I’ve already seen naked pictures of Pres. Donald Trump’s wife, so why won’t he let me see his taxes? Pardon me. I was educated by nuns. In the 1960s. Their laser focus on sin never left me, not even when I was sinning.
For me, a child of a repressed, orderly age, the idea that you might value the sight of your tax return more than you value the sight of your wife’s naked body remains oddly disgraceful, but not surprising.
This is why, even though all the songs on the radio are about love, all anybody ever talks about is money.
It’s also why I always liked working for unionized newspapers. Except for the bosses, everyone’s salary was plainly visible in the union contract. The bosses, of course, carefully guarded the amount of their salaries, though the cars they drove indicated they weren’t doing much better than those of us who did the actual writing.
So, Pres. Donald Trump, the shameless grabber of women, the guy who is unruffled by his wife’s nakes being all over the internet, the guy who feels not the smallest prickle of conscience at people knowing how he squeezed out of military service, that guy, he turns all giggling virgin when someone wants to lift the skirt of confidentiality and peek at the naked organs of profit and loss.
We have finally found the sticking point, the place where you can touch Donald Trump, and his body twitches away in embarrassment.
He tells us most recently that claiming huge losses was “sport,” which, oddly enough, was the same way he felt about Stormy Daniels. Every degradation is sport.
The future president-for-life may think that the full and complete release of all his tax returns might be a political liability, but I don’t think that’s the only source of his reluctance.
I think Trump has found that one thing he wants to keep private, as I said, the one thing that makes him flinch.
And, after all, don’t you sometimes overstate your salary or the worth of your house when you’re talking to someone you’ve just met? Don’t you lie a little, and say you got your car for a thousand or so less than you really paid?
When I tended bar in graduate school, there were some guys who would always put a $100 bill on the bar, even if it represented a third of their weekly salary. It didn’t really bother me that some of them did it to impress women. It bothered me that some of them very obnoxiously did it to impress me, the lowly tobacco, beer and urinal cake-scented bartender. Why me? Why grin at me, and slap a $100 bill on the bar? What could I do for you?

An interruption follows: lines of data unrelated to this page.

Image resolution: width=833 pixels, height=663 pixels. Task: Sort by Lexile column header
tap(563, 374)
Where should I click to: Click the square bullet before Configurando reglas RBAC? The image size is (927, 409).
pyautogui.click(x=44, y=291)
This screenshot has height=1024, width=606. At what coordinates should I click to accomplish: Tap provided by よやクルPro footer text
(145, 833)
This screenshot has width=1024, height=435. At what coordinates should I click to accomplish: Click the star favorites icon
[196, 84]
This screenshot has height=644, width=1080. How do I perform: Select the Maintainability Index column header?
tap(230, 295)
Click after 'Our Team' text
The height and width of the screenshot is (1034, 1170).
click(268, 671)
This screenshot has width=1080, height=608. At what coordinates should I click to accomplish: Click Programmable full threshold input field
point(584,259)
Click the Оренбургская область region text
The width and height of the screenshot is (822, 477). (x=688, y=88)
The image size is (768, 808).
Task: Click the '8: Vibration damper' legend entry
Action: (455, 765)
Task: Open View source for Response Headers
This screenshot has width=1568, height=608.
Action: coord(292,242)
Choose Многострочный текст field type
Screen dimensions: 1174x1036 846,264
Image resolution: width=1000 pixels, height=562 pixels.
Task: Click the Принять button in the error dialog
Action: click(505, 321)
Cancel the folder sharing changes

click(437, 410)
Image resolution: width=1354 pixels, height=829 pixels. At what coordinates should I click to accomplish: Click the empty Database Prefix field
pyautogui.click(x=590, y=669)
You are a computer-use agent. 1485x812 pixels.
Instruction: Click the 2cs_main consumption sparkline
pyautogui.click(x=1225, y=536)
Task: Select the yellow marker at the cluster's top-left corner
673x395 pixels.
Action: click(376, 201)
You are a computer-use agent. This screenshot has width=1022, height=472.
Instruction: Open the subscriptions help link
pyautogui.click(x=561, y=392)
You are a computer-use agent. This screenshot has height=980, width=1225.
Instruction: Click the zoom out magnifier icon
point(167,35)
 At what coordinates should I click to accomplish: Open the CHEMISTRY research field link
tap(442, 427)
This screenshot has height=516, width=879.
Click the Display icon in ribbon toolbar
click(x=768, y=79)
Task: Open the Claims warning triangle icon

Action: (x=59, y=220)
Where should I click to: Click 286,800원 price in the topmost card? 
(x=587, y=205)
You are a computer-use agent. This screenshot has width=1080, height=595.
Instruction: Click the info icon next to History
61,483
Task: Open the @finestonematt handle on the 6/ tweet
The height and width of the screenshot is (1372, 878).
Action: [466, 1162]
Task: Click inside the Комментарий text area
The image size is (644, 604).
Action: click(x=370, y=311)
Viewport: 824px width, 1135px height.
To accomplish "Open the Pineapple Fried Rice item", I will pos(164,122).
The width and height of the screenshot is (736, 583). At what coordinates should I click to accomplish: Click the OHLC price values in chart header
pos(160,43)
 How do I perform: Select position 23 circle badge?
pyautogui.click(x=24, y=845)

Trump’s been dropping C-notes on the bar for so long that he can’t afford to admit that there are no other big bills in his pocket, not even in front of the lowly workers who propelled him into office in part because he is a “businessman.”
Wifey’s nakes are all over the internet. The Koreans are shooting off missiles like fireworks. The Mexicans refused to pay for the wall, and they made it stick. The economy is good, but it was good during the Clinton years, too, when some of the mutual funds I owned made 20 percent a year. I wondered then if the good times would last forever.
They did not, but they came again, and they’ll go away again, too.
And Pres. Donald Trump, whose red ties and bluster have brought him safe through every possible embarrassment, now fears financial nakedness.
He is embarrassed, by God, and although I don’t like him, this is the most I’ve ever liked him.